The single biggest win of having a gateway is knowing what’s happening. Without one, every team has its own dashboard (or none at all). With one, every request is logged with:

• Tenant, user, feature, route
• Model used, fallback chain history
• Input tokens, output tokens, total cost
• Latency (p50, p95, p99)
• Cache hit / miss
• Guardrail block (if any)
• User feedback signal (if collected)

This feeds three dashboards:

• Finance — cost per feature, per team, per user, per model
• Reliability — error rates, latency percentiles, fallback frequency
• Quality — feedback ratings, guardrail block rate, faithfulness score

8. Cost controls — preventing surprise bills

LLM costs run away easily. A bug that retries on every error. A new feature that uses 10× more tokens than expected. A demo to a customer that calls GPT-4 in a tight loop.
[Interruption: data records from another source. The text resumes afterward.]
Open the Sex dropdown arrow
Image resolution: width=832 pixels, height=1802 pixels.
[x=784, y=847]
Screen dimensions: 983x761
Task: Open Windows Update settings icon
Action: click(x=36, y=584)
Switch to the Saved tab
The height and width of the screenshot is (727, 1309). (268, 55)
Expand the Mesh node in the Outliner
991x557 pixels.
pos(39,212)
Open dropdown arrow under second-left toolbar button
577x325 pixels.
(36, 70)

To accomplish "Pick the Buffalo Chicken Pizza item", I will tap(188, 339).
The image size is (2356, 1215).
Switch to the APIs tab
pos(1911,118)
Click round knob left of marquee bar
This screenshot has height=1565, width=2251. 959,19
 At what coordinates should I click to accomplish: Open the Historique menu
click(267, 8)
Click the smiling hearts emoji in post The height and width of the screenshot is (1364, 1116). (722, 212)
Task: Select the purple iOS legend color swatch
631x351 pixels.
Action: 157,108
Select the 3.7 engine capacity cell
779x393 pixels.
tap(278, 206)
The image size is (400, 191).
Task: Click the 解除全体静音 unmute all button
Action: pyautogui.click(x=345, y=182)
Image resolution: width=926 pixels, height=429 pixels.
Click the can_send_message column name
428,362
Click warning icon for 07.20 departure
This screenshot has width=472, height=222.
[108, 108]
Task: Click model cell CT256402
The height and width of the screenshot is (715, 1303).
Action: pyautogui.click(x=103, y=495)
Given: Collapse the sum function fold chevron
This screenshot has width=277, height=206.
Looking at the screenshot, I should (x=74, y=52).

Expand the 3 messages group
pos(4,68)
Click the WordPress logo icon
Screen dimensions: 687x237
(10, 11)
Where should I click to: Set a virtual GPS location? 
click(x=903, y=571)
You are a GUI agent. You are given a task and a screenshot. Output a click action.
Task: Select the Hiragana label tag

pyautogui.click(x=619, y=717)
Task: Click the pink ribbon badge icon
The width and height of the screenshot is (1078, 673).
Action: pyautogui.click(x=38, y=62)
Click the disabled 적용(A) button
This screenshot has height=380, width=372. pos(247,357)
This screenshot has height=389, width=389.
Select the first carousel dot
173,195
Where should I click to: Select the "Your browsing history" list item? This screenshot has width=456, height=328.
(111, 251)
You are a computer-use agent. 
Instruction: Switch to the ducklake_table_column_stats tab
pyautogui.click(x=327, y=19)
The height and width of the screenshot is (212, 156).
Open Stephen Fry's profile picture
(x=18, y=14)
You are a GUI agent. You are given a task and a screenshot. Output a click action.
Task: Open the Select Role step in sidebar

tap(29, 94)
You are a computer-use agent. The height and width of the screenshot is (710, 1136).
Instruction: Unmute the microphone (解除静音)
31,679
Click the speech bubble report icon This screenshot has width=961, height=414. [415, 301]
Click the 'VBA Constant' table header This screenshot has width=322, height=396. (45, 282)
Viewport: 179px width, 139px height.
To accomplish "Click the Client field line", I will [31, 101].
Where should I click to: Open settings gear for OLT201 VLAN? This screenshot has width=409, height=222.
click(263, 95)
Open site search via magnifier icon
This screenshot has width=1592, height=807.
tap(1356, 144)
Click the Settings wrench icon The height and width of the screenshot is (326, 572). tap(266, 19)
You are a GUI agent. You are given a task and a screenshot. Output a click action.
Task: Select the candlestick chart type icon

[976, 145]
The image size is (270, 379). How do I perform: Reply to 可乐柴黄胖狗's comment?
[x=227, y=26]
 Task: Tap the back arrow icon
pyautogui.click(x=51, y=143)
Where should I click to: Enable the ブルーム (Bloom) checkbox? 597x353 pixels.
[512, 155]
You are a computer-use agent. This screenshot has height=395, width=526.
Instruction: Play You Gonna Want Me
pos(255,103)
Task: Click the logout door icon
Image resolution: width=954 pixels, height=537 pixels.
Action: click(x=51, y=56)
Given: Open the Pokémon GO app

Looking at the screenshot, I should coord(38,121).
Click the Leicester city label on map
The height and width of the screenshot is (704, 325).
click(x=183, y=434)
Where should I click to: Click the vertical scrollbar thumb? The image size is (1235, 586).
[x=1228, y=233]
The gateway enforces caps:

• Per-user daily budget
• Per-team monthly budget
• Per-feature spending alerts
• Auto-downgrade when budgets are exceeded
• Hard kill switch when 100% exhausted

9. Build vs. buy

Open source: LiteLLM, Portkey, OpenRouter (hosted), MLflow AI Gateway. Cover most features out of the box. Good if you have an infrastructure team.

Hosted: Cloudflare AI Gateway, Vercel AI SDK gateway, Helicone. Less to operate but data goes through them; suitable for non-regulated workloads.

Build: only when you have enterprise-specific requirements (regional data residency, custom audit needs, on-prem-only providers). Even then, you’re better off forking LiteLLM than starting from zero.

10. The shape of mature AI infrastructure

This is the most important piece of production AI infrastructure most teams haven’t built yet — and the one that turns LLMs from a cool feature into a manageable service.